**The request**
Could you copy out the material below word for word, leaving out every picture?
====== Data in this exercise
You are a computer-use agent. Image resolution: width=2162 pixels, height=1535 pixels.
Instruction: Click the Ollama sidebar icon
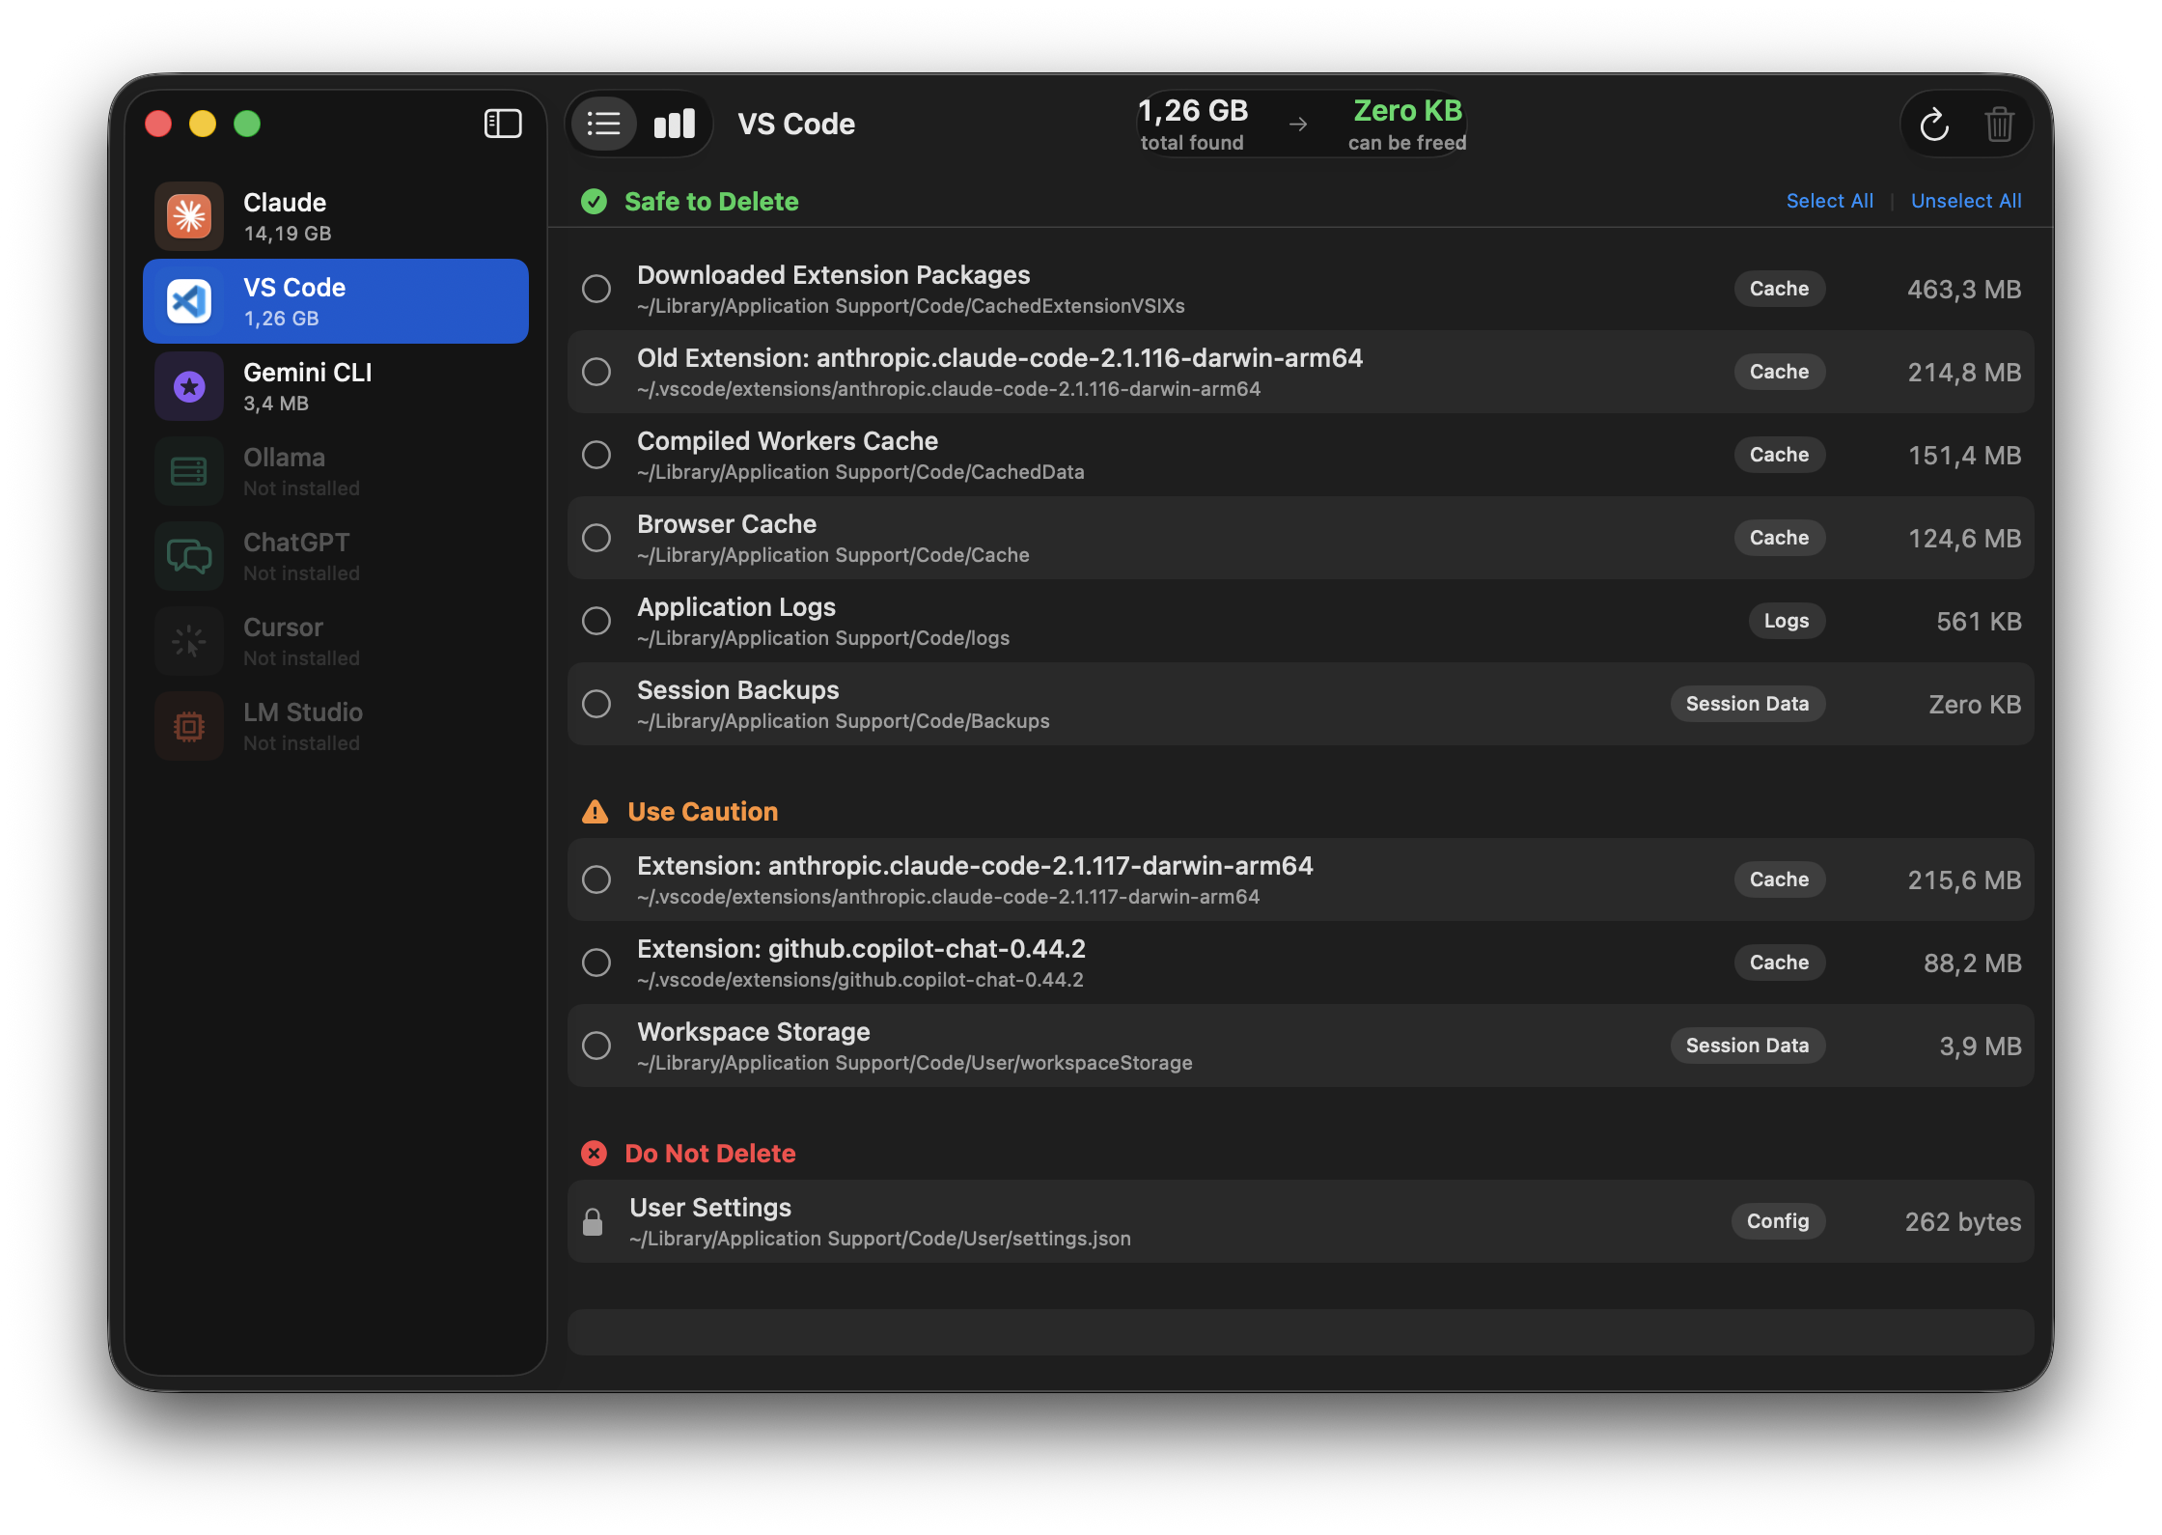[189, 470]
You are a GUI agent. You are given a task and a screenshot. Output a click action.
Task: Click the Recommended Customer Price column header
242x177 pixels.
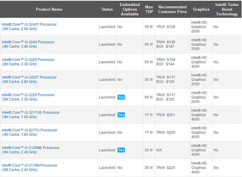pyautogui.click(x=172, y=9)
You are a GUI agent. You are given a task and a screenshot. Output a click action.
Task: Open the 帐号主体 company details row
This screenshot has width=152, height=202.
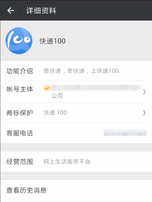coord(76,92)
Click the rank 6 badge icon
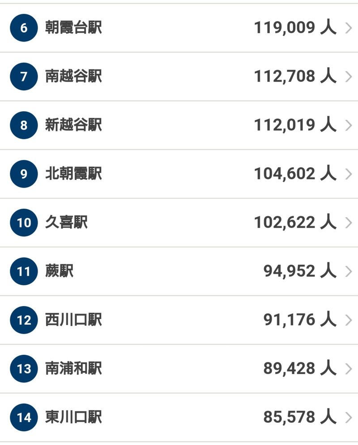 tap(24, 28)
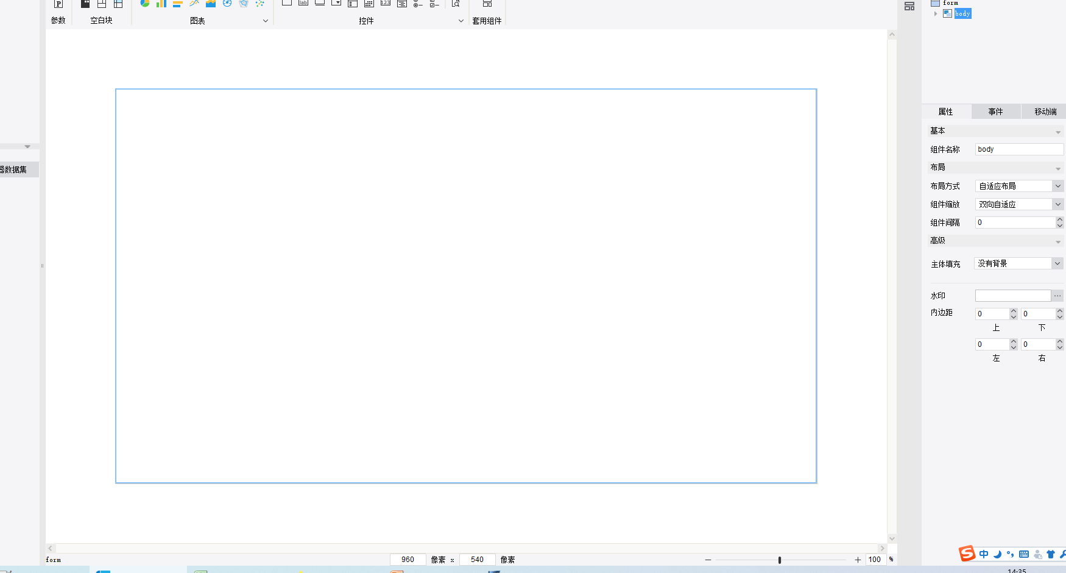Click the zoom in plus button
The height and width of the screenshot is (573, 1066).
point(858,560)
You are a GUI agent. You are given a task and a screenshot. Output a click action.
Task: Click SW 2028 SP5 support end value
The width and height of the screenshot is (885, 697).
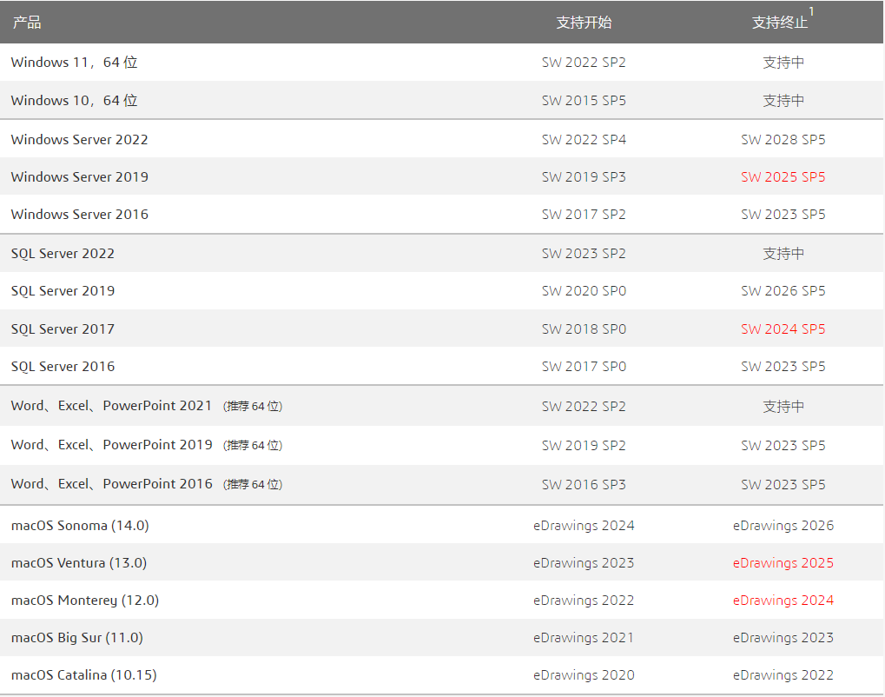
============
**In response**
You are a computer-use agent. Image resolution: width=2162 pixels, height=1535 pixels.
Instruction: Click the Ollama sidebar icon
[189, 470]
You are a GUI agent. You are given a task and a screenshot. Output a click action.
Task: Click the Recommended Customer Price column header
242x177 pixels.
pyautogui.click(x=172, y=9)
You are a GUI agent. You are given a task and a screenshot. Output a click action.
Task: Open the 帐号主体 company details row
This screenshot has width=152, height=202.
coord(76,92)
Click the rank 6 badge icon
 tap(24, 28)
Click the zoom in plus button
The height and width of the screenshot is (573, 1066).
point(858,560)
You are a GUI agent. You are given a task and a screenshot. Output a click action.
Task: Click SW 2028 SP5 support end value
The width and height of the screenshot is (885, 697).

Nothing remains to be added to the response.